> WORK TO BE COMPLETED
Retype only what runs from the line with "Click Details button under Wyvern" through the end of the entries, exactly and in full, but omit any picture you find.
(THE RECORDS begins)
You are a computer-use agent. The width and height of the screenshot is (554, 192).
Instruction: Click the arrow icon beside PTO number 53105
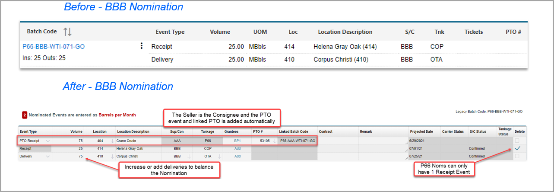(x=274, y=141)
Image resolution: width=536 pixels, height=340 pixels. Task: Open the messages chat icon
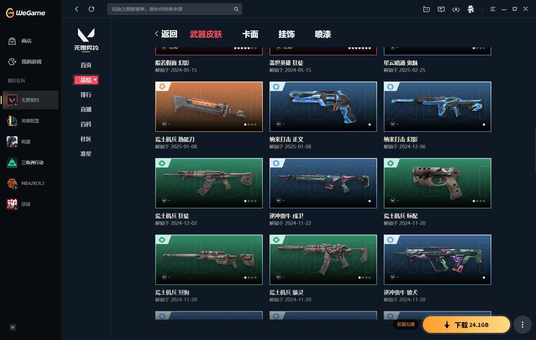(x=441, y=9)
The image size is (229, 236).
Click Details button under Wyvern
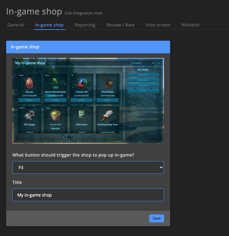coord(29,100)
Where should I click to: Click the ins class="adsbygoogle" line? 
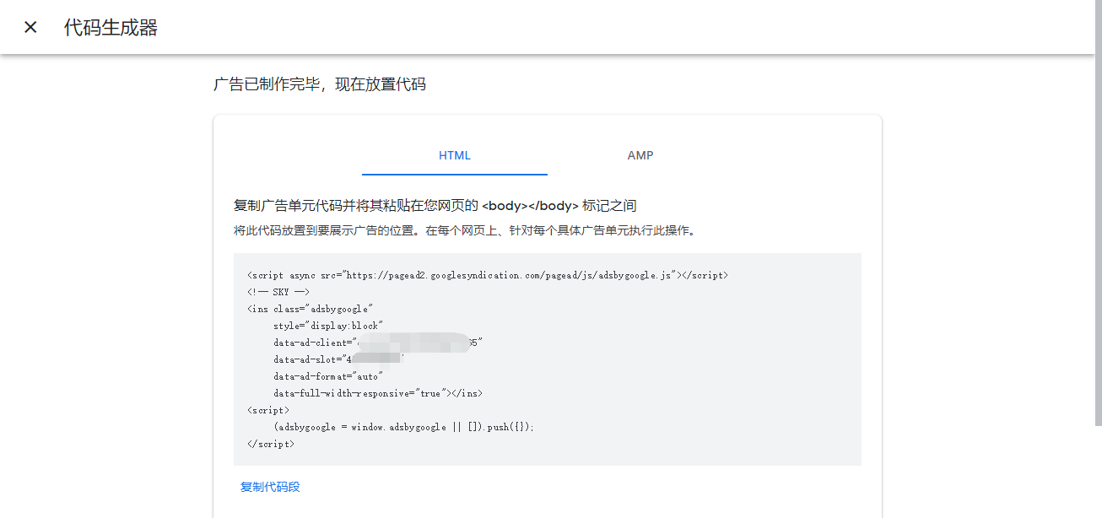coord(310,309)
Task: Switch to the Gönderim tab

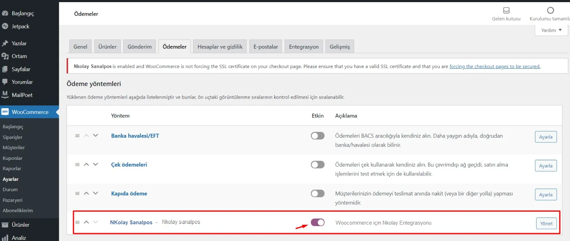Action: [x=139, y=47]
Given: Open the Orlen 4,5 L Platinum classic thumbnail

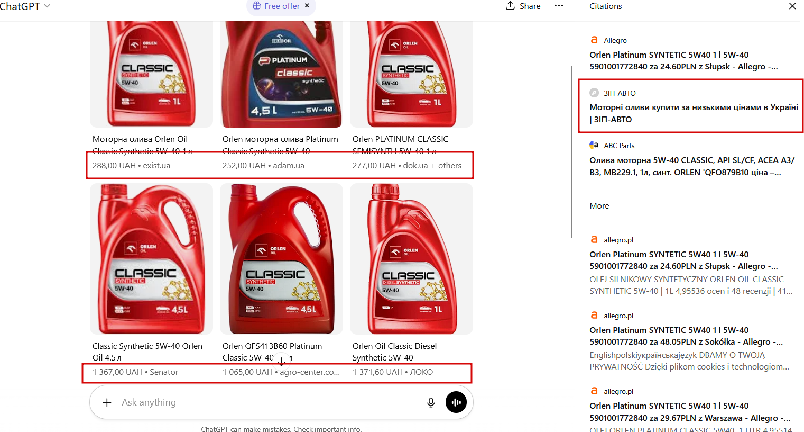Looking at the screenshot, I should coord(281,74).
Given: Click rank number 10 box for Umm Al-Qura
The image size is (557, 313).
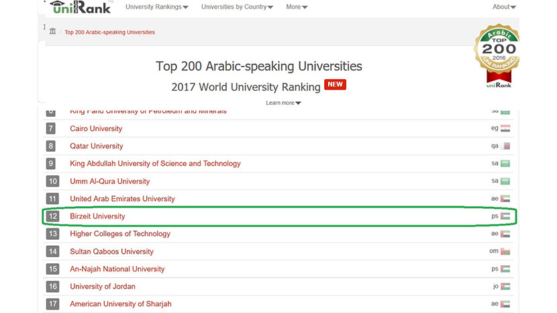Looking at the screenshot, I should [x=52, y=181].
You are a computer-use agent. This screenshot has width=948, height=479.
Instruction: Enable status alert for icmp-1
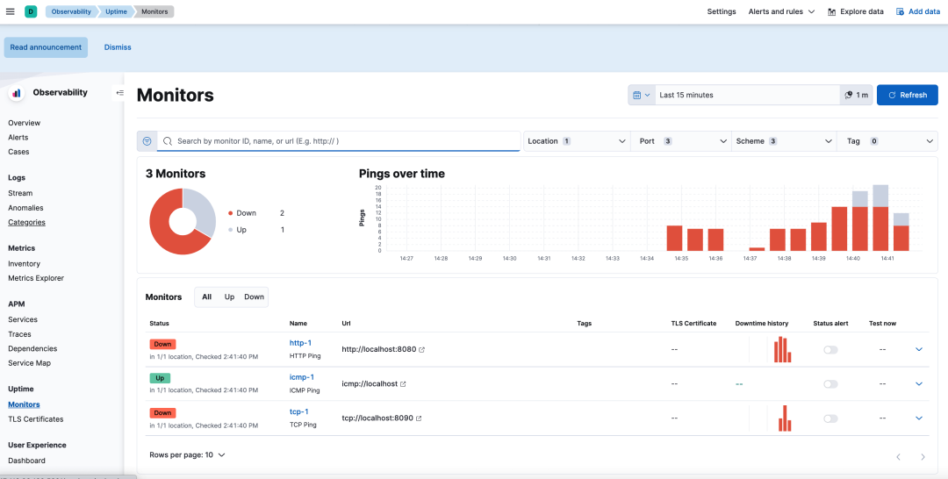pos(830,384)
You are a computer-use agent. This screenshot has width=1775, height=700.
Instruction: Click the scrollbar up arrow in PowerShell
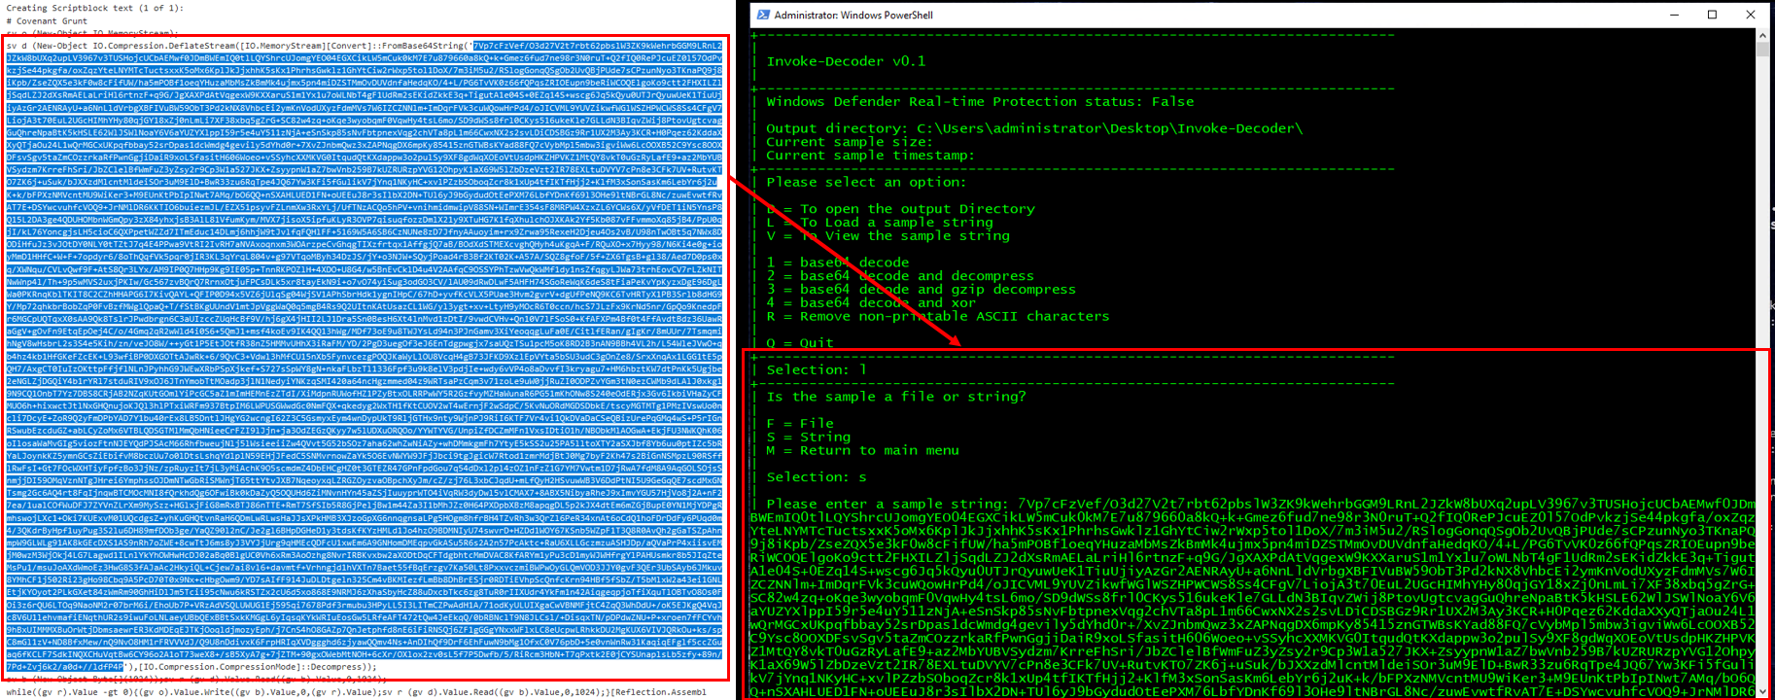click(1762, 36)
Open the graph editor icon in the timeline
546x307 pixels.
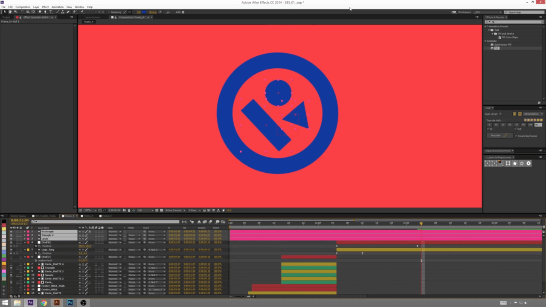[224, 222]
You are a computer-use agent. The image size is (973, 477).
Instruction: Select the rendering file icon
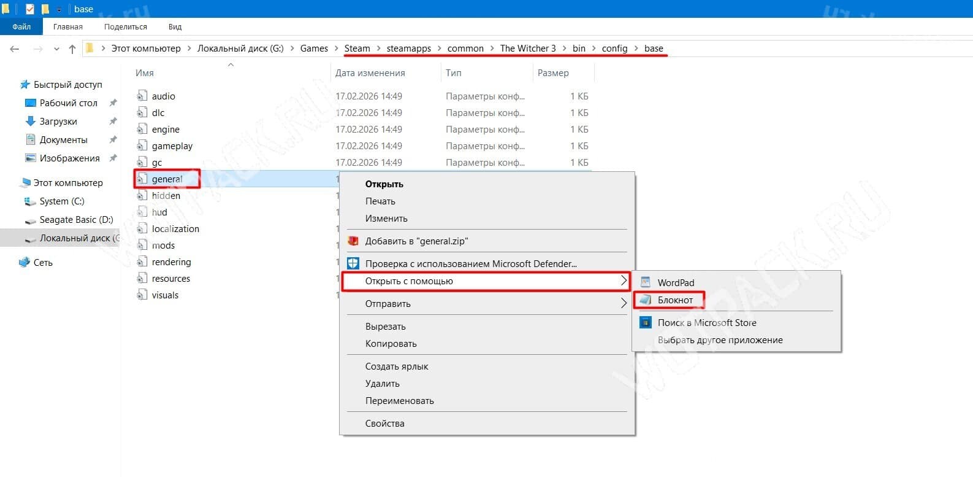pyautogui.click(x=142, y=262)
(THE RECORDS ends)
> PROBLEM SOLUTION
Click Details button under Wyvern
coord(29,100)
Where should I click to: Click the ins class="adsbygoogle" line? 
coord(310,309)
Task: Switch to the Gönderim tab

Action: [x=139, y=47]
Given: Open the Orlen 4,5 L Platinum classic thumbnail

Looking at the screenshot, I should coord(281,74).
Given: Click rank number 10 box for Umm Al-Qura
The image size is (557, 313).
Looking at the screenshot, I should [x=52, y=181].
You are a computer-use agent. This screenshot has width=948, height=479.
Instruction: Enable status alert for icmp-1
pos(830,384)
You are a computer-use agent. This screenshot has width=1775, height=700.
Instruction: Click the scrollbar up arrow in PowerShell
click(1762, 36)
Open the graph editor icon in the timeline
546x307 pixels.
[224, 222]
You are a computer-use agent. The image size is (973, 477).
Instruction: Select the rendering file icon
pyautogui.click(x=142, y=262)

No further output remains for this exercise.